Przez ten okres czasu, nasze kontakty z Barndonem poprawialy się. Byłam zdziwiona, że chcę spędzać czas ze mną niż paczką swoich kolegów z drużyny.
Zaczynam nowy tydzień. Budzę się o tej samej godzinie co zwykle. Schodzę na dół i robię kawę, na teraz i do szkoly. Kuber biore ze sobą do pokoju. Pakuje rzeczy do szkoly. Segregatory w ktorych gromadzą wszytskie ważne materiały, działający długopis i takie tam. Pijąc kawę, podchodzą do szafy i próbuje wybrać ubrania. Dzisiaj znów postanowilam ubrać białą koszulę i mom jeans. Standard jak na mnie.

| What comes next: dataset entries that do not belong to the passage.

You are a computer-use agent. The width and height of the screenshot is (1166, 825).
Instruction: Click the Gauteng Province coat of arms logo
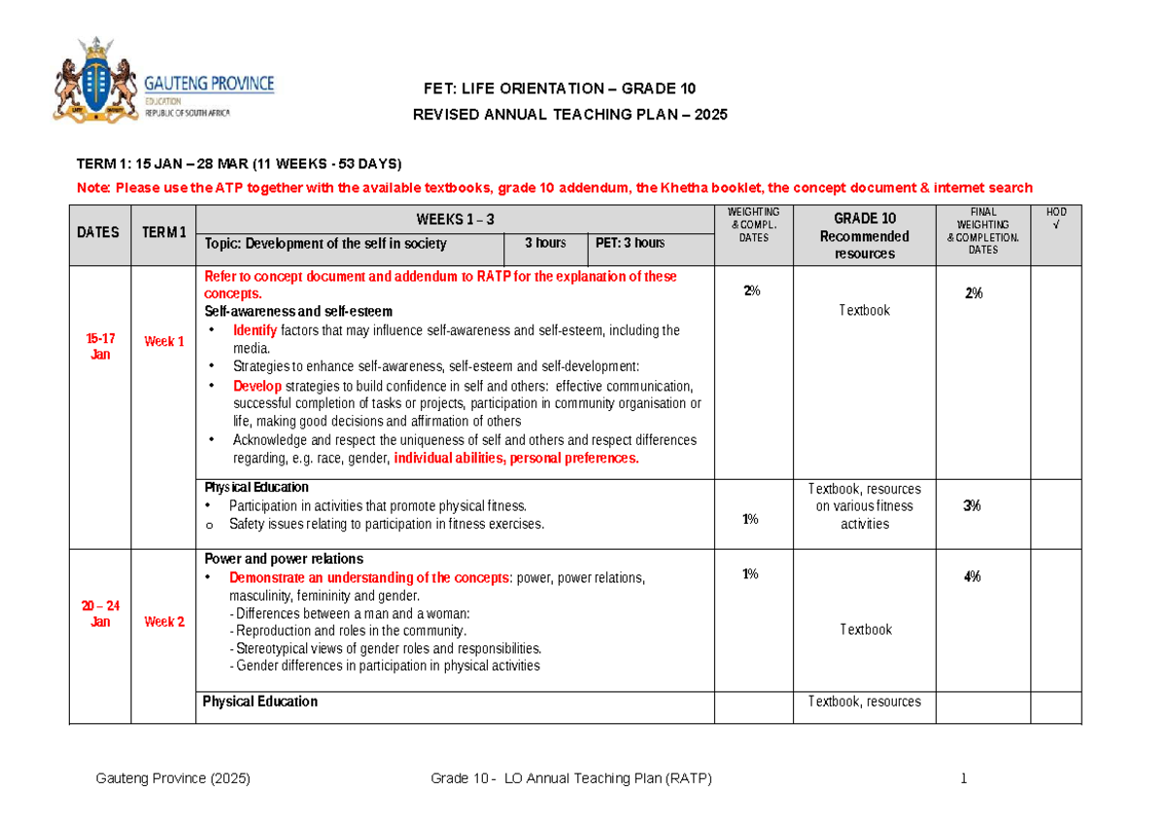[x=95, y=80]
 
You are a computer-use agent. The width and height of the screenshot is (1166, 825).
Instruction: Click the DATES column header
[x=100, y=232]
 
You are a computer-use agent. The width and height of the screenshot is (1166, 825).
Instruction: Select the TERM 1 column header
[x=163, y=232]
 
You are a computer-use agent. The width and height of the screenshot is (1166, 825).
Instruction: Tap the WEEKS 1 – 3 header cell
[x=455, y=220]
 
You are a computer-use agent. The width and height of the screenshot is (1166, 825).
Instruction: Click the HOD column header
[x=1055, y=219]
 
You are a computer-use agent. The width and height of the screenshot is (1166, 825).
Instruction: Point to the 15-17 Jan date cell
[x=100, y=346]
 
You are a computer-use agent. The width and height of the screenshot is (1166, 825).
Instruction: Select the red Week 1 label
[x=164, y=341]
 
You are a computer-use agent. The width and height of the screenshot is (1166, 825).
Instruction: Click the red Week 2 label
[x=164, y=622]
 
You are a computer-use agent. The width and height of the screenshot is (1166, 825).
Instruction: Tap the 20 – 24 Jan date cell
[x=100, y=614]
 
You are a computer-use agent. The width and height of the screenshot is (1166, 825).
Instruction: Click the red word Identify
[x=255, y=330]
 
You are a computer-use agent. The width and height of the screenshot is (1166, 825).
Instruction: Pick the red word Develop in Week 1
[x=257, y=386]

Pogoda dzisiaj nie dopisuje. Wieje i pada. Nienawidzę takiej pogody, jednak nic nie zdzialam. Nie mam wpływu na pogodę.
Wypilam kawę. Idę do łazienki aby móc umyć twarz. Umylam i rozczesalam wlosy. Wzięłam ze sobą ubrania i oczywiście się w nie przebralam. Dzisiaj nie miałam ochoty ma makijaż.
Wzięłam ze sobą plecak i zeszlam na dół. Taty nie ma. Ostatnio bardzo rzadko się z nim widuje. Niestety nie mam na to wpływu. Taką ma pracę, muszę to zaakceptować.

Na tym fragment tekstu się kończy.